WHAT YOU SHOULD DO =
Transcribe verbatim the lines of the items below, from the line containing "You are a computer-use" up to and including the line containing "[x=41, y=377]", and omit the pictures from your transcription.

LISTED ENTRIES =
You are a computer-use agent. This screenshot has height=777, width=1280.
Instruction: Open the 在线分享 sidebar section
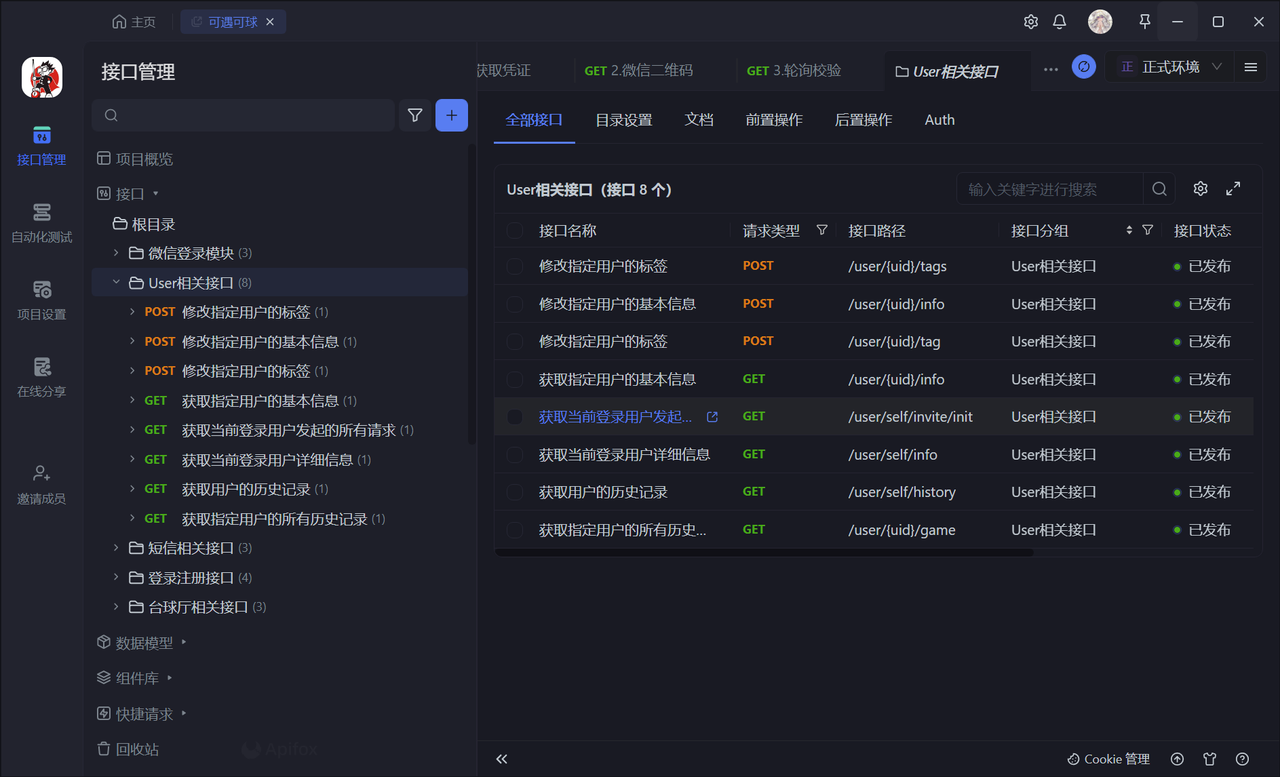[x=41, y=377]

* * *

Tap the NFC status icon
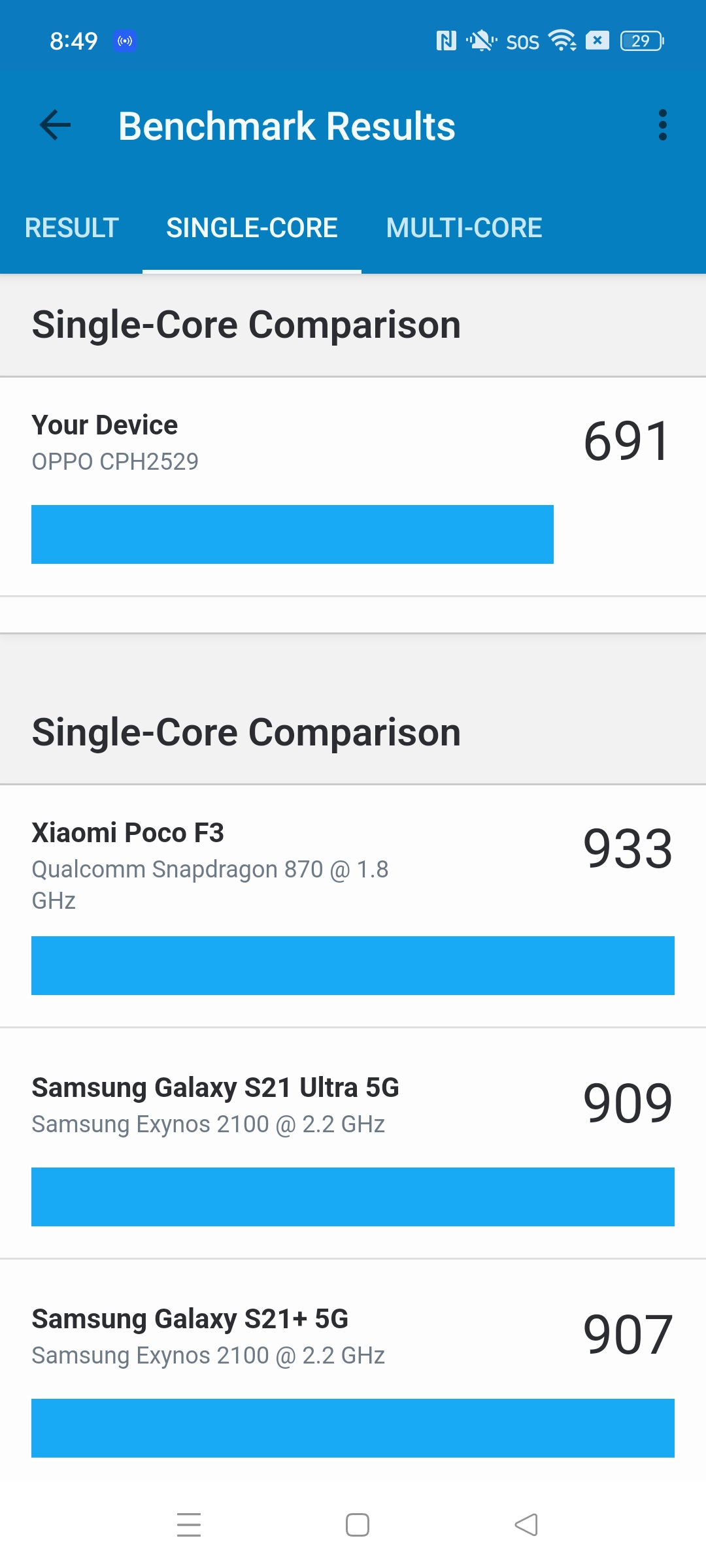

* * *

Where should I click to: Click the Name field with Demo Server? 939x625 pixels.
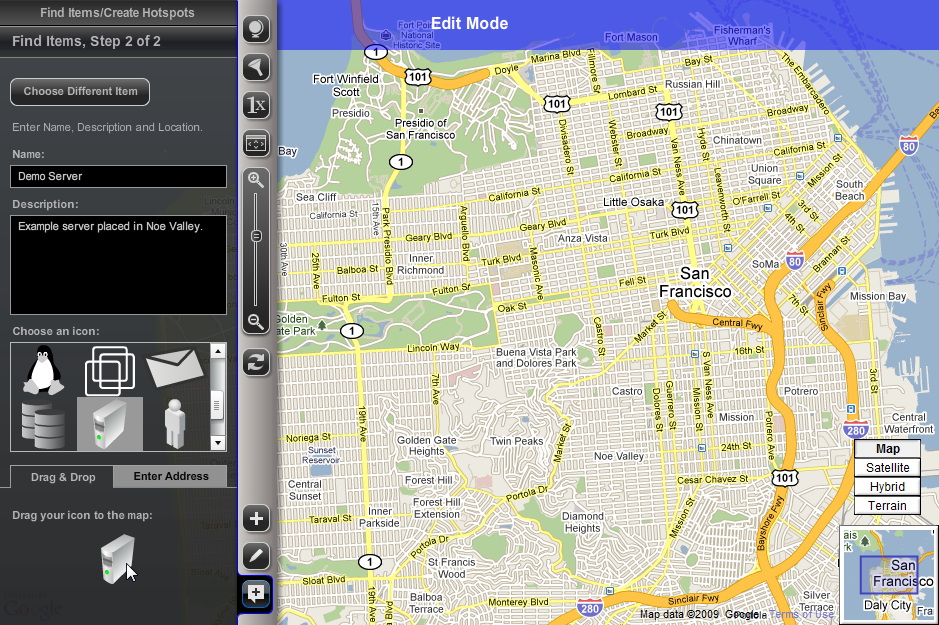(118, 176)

OUTPUT OF THE TASK =
You are a computer-use agent. This screenshot has height=777, width=1280.
Instruction: Open the 在线分享 sidebar section
[x=41, y=377]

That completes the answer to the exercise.